-------- Exercise material

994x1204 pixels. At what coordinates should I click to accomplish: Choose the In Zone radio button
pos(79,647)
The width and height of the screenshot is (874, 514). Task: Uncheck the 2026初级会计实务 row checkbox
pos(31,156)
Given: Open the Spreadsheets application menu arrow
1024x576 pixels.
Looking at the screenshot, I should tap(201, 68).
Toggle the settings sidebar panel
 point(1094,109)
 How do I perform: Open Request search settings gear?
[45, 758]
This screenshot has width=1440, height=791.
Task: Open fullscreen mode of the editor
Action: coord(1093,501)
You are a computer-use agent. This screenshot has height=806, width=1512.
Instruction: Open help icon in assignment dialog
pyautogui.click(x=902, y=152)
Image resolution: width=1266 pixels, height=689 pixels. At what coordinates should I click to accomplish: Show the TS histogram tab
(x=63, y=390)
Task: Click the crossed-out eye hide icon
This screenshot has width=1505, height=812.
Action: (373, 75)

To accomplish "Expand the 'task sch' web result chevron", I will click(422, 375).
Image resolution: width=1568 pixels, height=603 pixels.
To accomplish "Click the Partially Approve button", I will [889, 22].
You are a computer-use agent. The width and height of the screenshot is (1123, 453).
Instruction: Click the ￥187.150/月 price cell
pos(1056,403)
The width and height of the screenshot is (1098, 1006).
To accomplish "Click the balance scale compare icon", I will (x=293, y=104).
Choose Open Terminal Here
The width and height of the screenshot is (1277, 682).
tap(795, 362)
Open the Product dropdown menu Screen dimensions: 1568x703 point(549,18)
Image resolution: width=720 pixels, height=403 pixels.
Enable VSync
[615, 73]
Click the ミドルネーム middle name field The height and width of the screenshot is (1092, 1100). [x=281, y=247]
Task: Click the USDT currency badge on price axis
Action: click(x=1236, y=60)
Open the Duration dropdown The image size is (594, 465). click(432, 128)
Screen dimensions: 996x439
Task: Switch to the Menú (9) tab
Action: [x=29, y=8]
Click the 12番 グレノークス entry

----------------

Repeat all of the data exactly. Include every line.

- **Response**
994x1204 pixels. At what coordinates should I click to accomplish: Choose the In Zone radio button
pos(79,647)
The width and height of the screenshot is (874, 514). Task: Uncheck the 2026初级会计实务 row checkbox
pos(31,156)
Given: Open the Spreadsheets application menu arrow
1024x576 pixels.
Looking at the screenshot, I should tap(201, 68).
Toggle the settings sidebar panel
 point(1094,109)
 How do I perform: Open Request search settings gear?
[45, 758]
This screenshot has width=1440, height=791.
Task: Open fullscreen mode of the editor
Action: coord(1093,501)
You are a computer-use agent. This screenshot has height=806, width=1512.
Instruction: Open help icon in assignment dialog
pyautogui.click(x=902, y=152)
Image resolution: width=1266 pixels, height=689 pixels. At what coordinates should I click to accomplish: Show the TS histogram tab
(x=63, y=390)
Task: Click the crossed-out eye hide icon
This screenshot has width=1505, height=812.
Action: (373, 75)

To accomplish "Expand the 'task sch' web result chevron", I will click(422, 375).
Image resolution: width=1568 pixels, height=603 pixels.
To accomplish "Click the Partially Approve button", I will [889, 22].
You are a computer-use agent. The width and height of the screenshot is (1123, 453).
Instruction: Click the ￥187.150/月 price cell
pos(1056,403)
The width and height of the screenshot is (1098, 1006).
To accomplish "Click the balance scale compare icon", I will (x=293, y=104).
Choose Open Terminal Here
The width and height of the screenshot is (1277, 682).
tap(795, 362)
Open the Product dropdown menu Screen dimensions: 1568x703 point(549,18)
Image resolution: width=720 pixels, height=403 pixels.
Enable VSync
[615, 73]
Click the ミドルネーム middle name field The height and width of the screenshot is (1092, 1100). [x=281, y=247]
Task: Click the USDT currency badge on price axis
Action: click(x=1236, y=60)
Open the Duration dropdown The image size is (594, 465). click(432, 128)
Screen dimensions: 996x439
Task: Switch to the Menú (9) tab
Action: [x=29, y=8]
Click the 12番 グレノークス entry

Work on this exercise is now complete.